From the always amusing Go Fug Yourself, surely one of the indispensable websites:

Why are you doing this? You are beautiful at age 58 — your skin looks flawless up there — and you are a respected stage and screen actress. It is all about accentuating the positives, and you have so many positives. So why in the name of Britney are you downplaying your assets by letting that shirt balloon around you? Why are dressed like some sort of priest-genie? Do you know who you are? You are CLAIR effing HUXTABLE, lady.

There’s more with the photo.

Follow-up on my recent medical tests

A woman took her parrot to the veternarian and the veternarian said, “That will be $30.”

The woman said, “You didn’t do any tests!”

The veternarian sent in a cat and the cat sniffed the parrot on the table and shook his head no. And then the veternarian sent in a dog and the dog did the same thing.

The veternarian said “That will be $330.”

The woman reacted, “You said it would be only $30!”

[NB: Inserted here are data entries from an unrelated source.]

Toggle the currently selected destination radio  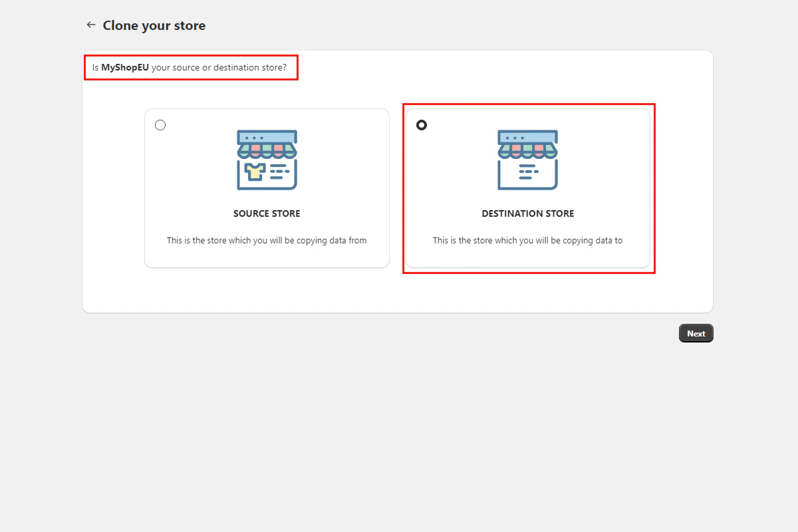click(x=422, y=124)
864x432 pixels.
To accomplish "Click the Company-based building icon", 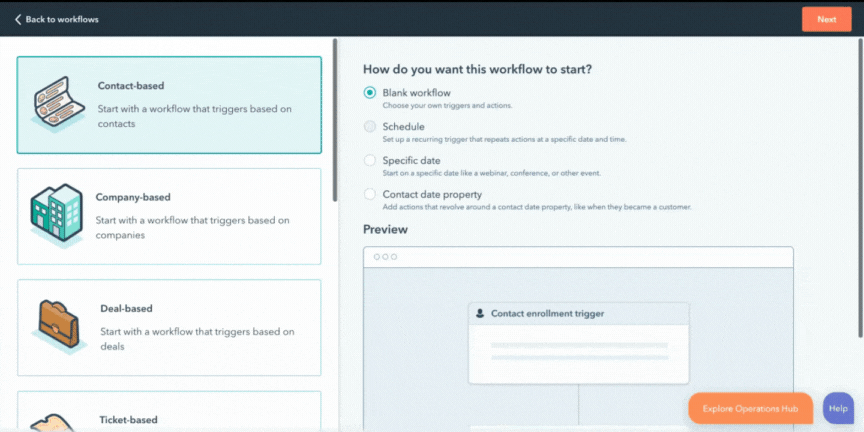I will [x=56, y=214].
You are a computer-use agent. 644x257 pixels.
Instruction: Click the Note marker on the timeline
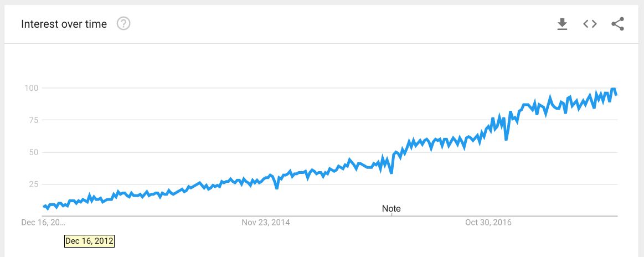[x=391, y=209]
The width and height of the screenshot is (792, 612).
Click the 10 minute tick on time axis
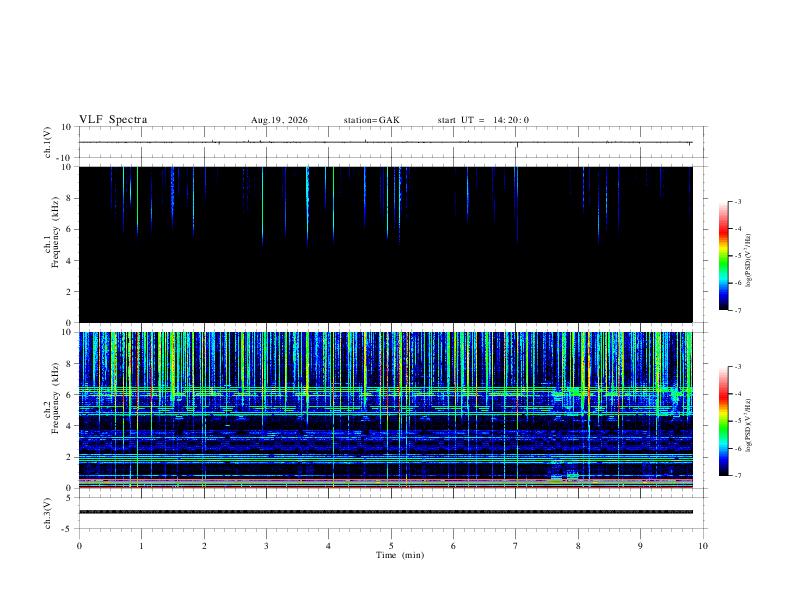(x=703, y=546)
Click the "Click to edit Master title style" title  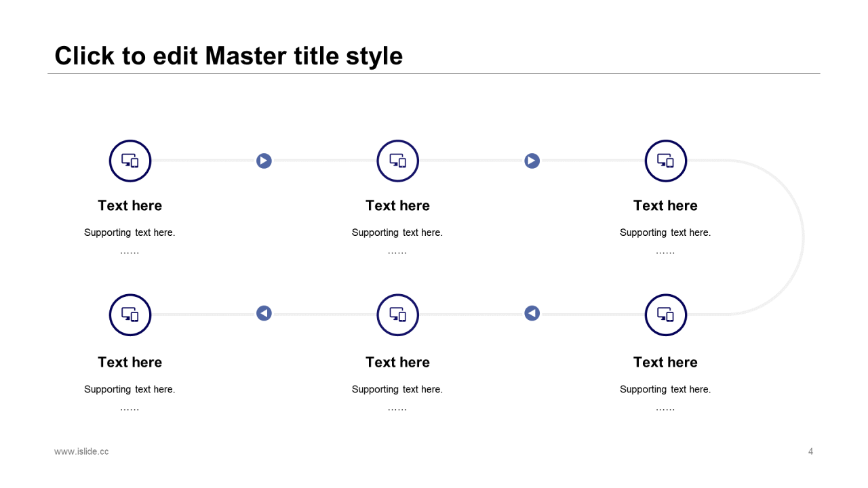tap(229, 56)
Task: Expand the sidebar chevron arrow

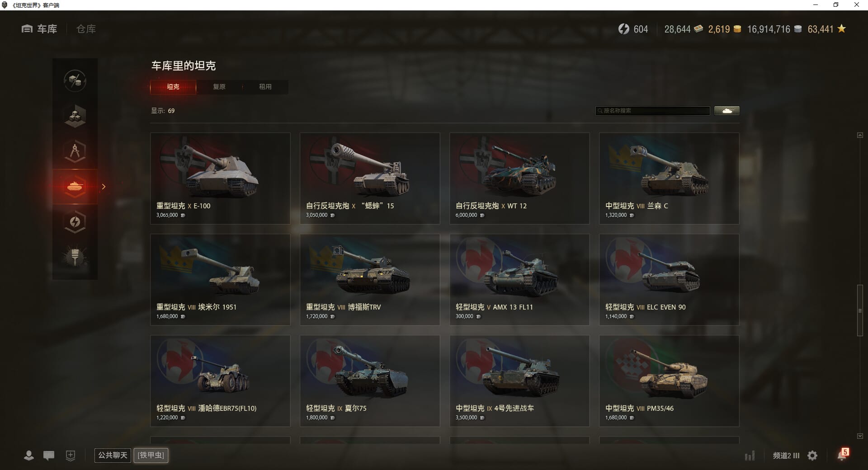Action: point(104,187)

The doctor said, “That was before the cat scan and the lab work.”

One more geography question

Don’t know why I got on such a geography kick, but NewMexiKen thought of one more trivia question.

Assume you are in a canoe on the Mississippi River at New Orleans. Disallowing for any man-made obstacles like dams, or low water, but without leaving the water, through or past how many cities could you paddle that have an NFL franchise?

Don’t count the New Orleans Saints, who aren’t playing in New Orleans this season.

Answer in comments. No peeking.

Soccer champions are bursting out all over

Fort Lewis College of Durango, Colorado, has won the NCAA Division II men’s national championship, defeating Franklin Pierce College (New Hampshire) 3-1 at Wichita Falls, Texas, today.

And Portland State (Oregon) has won the NCAA Division I women’s national championship, defeating UCLA 4-0 at College Station, Texas.

College Football’s Billy Beane?

Freakonomics author Steven D. Levitt has already gotten to the cover article in today’s NY Times Magazine:

Michael Lewis writes in today’s New York Times Sunday Magazine about Mike Leach, the innovative coach of the Texas Tech football team. As Lewis describes it, Leach takes a totally different view of football and is on the cusp of revolutionizing the game.

It is a very interesting article, and beautifully written. …

Like Moneyball, even though I am suspicious of parts of the argument, it is a thoroughly enjoyable read.

NewMexiKen hasn’t read Lewis’ article yet but one wonders if Leach is all that much of an offensive innovator, to wit: Texas 70-3, USC 66-19.

It’s the birthday

… of Jeff Bridges. The four-time Oscar nominee is 56 today (three times for supporting, once for leading (Starman).

… of twice nominated and one-time winner of the best supporting actress Oscar, Marisa Tomei. She’s 41 today.

Geographic trivia time

Anyone can look these up. How well can you do from knowledge you already have? Answers are in comments (no peeking).

1. Of the 50 states, 24 meet the sea (or tidewater); that is, their lowest elevation is sea level (well, actually Louisiana (minus 8 feet) and California (minus 282 feet) go below sea level, but that’s irrelevant here). Of the remaining 26 states that do not meet sea level, which has the lowest elevation?

Special bonus question: Which has second lowest elevation?

2. Of the 50 states, the 13 westernmost states have elevations above 11,000 feet. Texas has the next highest elevation (8,749) followed by South Dakota (7,242). The next highest elevation is in a state east of the Mississippi River. Which state is it?

3. As we all know since Katrina, New Orleans has sections of the city that are below sea level (minus 8 feet is the lowest). Which of the 50 largest cities (by population) has the highest elevation? (As a point of reference, the 50th largest city is Wichita, Kansas, population 354,000.)

4. The mnemonic for remembering the Great Lakes is HOMES. Arrange the letters by the size of the lakes.

Special bonus question: Four of the lakes are within 32 feet of the same elevation. The other is 326 feet lower. What comes in between the lowest lake and the next one upstream?

5. Of the 50 states, which is the easternmost, southernmost, westernmost and northernmost?